Everything gets turned upside down when Annie (Bell) has to leave her home and travel to Los Angeles for an interview and her boyfriend, Charlie Bronson (Shepard) decides to take her regardless of the fact that he's under witness protection and was instructed never to return to L.A., where the crime occurred. Along the way, their relationship hits some rough patches when more about his shady past slowly surfaces and trust issues develop. And things only get worse when Charlie's old gang (Cooper and Bryant) catch wind that he's back in town and everything unravels into one big mess of a reunion. The couple winds up having to run for their lives, which offers the opportunity to include some pretty intense chase scenes and show off the different cars.

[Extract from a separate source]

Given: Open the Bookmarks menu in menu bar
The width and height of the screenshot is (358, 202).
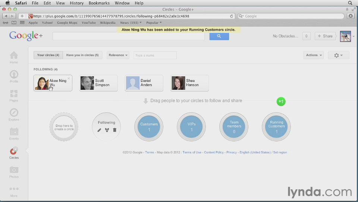Looking at the screenshot, I should coord(99,3).
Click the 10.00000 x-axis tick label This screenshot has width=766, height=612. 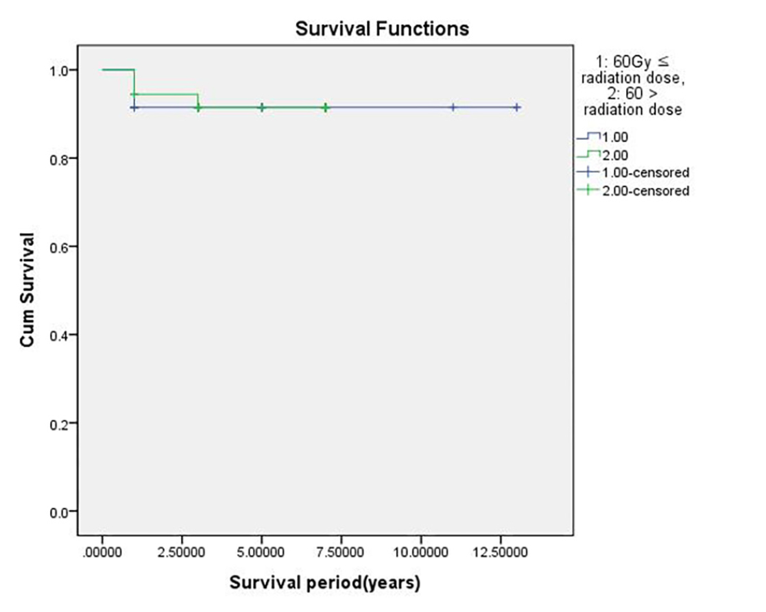(420, 552)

Side performances from Chenoweth as Debbie, Annie's crazy counselor and Arnold as a federal marshall that protects Charlie brighten up this movie and are effective in bringing the comedy back when it gets too heavy. The writing sometimes falls flat, with really hilarious moments and really dull moments and nothing of the in-between. Clever casting makes up for this, though, and Shepard and Bell are charming and convincing together, as they should be considering they're a couple off-screen as well. What makes it worth watching, however, is the happy medium that Shepard has found with his character – he's silly and ironic, getting his share of jokes in, but is also relatable and someone we can completely identify with and want to succeed in the end.